2. La première étude biographique et littéraire sur Marivaux fut publiée de son vivant, quatre ans avant sa mort, par l'abbé de La Porte, dans l'Observateur littéraire de 1759, t. I, p. 73 et suiv. Elle est assez détaillée, très impartiale et généralement judicieuse. Après le travail de d'Alembert, c'est la source la plus considérable et la plus sûre de renseignements sur notre auteur. Elle fut reproduite, avec quelques détails nouveaux, sous le titre de Préface de l'éditeur sur la vie et les ouvrages de l'auteur, en tête de l'édition des Œuvres diverses de Marivaux, publiée en 1765 par le libraire Duchesne, et sous le titre d'Essai sur la vie et les ouvrages de l'auteur, en tête de l'édition des Œuvres complètes, publiée en 1781 par la veuve Duchesne. Vint ensuite un Éloge, qui mérite bien peu son titre, dans le Nécrologe des hommes célèbres, de 1764, publié par Palissot : c'est une satire dédaigneuse des œuvres et du caractère de Marivaux ; elle n'apprend guère rien que de La Porte n'eût déjà dit. En 1769, Lesbros de la Versane (voy ci-après, appendice IV, B) fait paraître l'Esprit de Marivaux ou Analectes de ses ouvrages, précédé d'un Eloge historique de cet auteur. Ce travail, assez étendu, est un panégyrique sans réserves de l'homme et de l'écrivain; il est plein d'une sorte d'émotion touchante et comme d'une ferveur de reconnaissance; le panégyriste a dû connaître particulièrement l'écrivain et ressentir ses bienfaits. On y trouve de nouveaux renseignements, nombreux et précis, qui complètent ceux de l'abbé de La Porte, et deux lettres inédites de Marivaux, très intéressantes, adressées sans doute à Lesbros lui-même, bien qu'il ne le dise pas : le ton affectueux de ces lettres, l'appellation de « mon cher enfant, » qui s'y trouve (p. 34) et qui s'accorde bien avec l'affection mutuelle qui unissait sans doute le panégyriste et son auteur, rendent cette hypothèse vraisemblable.

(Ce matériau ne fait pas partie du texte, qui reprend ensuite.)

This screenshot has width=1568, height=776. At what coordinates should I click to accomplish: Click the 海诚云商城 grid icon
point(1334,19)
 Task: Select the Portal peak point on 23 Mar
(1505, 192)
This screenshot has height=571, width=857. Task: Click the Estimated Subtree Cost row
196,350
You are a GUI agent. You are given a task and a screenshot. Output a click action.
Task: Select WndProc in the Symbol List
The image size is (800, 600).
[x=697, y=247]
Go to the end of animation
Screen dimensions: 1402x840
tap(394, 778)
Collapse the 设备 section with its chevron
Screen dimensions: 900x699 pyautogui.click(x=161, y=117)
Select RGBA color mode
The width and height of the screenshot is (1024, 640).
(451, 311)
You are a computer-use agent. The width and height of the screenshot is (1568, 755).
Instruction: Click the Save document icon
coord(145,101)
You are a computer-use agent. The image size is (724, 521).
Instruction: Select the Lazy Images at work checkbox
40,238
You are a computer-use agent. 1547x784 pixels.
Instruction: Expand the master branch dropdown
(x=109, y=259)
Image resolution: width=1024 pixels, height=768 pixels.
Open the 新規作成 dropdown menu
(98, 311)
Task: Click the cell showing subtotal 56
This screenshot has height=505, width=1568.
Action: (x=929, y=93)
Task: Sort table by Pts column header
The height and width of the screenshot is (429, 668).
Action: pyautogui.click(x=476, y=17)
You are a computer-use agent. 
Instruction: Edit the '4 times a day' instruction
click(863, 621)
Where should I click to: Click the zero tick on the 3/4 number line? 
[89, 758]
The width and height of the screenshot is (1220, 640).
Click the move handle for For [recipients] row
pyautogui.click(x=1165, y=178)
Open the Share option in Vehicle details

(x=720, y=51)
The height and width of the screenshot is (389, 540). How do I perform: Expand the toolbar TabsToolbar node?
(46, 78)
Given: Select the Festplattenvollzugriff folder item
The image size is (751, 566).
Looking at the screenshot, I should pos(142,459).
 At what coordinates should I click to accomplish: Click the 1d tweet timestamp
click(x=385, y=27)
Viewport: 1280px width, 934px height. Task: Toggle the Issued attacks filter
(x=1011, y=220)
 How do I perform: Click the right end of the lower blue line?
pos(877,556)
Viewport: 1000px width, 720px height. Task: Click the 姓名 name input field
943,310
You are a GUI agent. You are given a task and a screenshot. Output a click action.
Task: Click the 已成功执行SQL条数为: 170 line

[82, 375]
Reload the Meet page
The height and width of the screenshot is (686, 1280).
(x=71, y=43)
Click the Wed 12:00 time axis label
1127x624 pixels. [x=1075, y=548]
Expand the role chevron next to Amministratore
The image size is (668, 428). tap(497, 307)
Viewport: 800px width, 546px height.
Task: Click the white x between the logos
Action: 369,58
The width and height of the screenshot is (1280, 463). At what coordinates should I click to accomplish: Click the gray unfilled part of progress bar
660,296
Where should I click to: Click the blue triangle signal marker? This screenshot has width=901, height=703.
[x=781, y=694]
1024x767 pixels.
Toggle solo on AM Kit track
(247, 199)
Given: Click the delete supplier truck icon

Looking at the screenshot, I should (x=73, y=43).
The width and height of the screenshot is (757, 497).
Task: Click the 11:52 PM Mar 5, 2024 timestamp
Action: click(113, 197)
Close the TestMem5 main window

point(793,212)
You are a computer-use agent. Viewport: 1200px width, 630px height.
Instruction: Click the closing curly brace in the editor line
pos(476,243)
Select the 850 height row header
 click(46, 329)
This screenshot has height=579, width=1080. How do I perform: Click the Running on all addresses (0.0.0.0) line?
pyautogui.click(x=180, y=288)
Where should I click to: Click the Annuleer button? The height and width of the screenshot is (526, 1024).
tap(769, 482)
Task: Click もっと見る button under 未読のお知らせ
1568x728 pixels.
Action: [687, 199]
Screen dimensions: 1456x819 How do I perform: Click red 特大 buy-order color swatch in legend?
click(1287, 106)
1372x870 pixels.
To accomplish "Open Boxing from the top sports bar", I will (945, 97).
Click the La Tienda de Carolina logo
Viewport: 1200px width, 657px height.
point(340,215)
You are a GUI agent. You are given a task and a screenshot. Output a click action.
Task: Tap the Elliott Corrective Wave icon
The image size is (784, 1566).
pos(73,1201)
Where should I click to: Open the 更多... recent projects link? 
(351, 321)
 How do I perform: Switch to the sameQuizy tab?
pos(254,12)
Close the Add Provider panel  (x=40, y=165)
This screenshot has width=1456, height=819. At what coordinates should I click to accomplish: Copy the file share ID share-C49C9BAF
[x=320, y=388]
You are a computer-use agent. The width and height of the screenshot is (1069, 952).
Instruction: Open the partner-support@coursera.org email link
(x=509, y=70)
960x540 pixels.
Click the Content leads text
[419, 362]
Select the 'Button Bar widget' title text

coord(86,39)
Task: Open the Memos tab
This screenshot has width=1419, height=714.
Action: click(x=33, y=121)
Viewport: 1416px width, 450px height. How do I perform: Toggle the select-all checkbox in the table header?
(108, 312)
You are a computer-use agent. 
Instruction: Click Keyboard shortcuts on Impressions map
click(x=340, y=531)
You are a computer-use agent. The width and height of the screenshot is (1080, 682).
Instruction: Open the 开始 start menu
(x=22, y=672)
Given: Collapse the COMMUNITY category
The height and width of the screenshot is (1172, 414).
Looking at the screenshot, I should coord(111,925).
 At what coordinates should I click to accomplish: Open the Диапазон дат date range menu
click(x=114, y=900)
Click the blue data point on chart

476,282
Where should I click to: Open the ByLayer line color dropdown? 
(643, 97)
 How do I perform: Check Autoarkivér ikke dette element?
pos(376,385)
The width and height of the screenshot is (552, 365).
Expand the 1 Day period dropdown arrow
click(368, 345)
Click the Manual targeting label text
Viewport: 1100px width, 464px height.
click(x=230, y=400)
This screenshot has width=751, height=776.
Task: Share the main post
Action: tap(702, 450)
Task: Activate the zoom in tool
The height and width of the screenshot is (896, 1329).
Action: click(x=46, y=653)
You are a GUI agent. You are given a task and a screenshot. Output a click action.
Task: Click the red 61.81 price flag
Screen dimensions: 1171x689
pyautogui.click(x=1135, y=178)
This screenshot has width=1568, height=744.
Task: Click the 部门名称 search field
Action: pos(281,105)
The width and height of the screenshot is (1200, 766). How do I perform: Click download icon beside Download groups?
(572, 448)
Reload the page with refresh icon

C'est dans ces divers écrits que d'Alembert a puisé les éléments de son Éloge. Il y a joint, pour les relations de Marivaux avec Fontenelle, les renseignements contenus dans les Mémoires pour servir à l'histoire de la vie et des ouvrages de M. de Fontenelle, par l'abbé Trublet (1759, in-12), et ce qu'il pouvait savoir par lui-même. Les biographes postérieurs à d'Alembert n'ont fait que le copier, sauf un, M. Edouard Fournier (voy. ci-après); le dernier éditeur des Euvres complètes de Marivaux, Duviquet, n'est remonté aux sources que très rarement.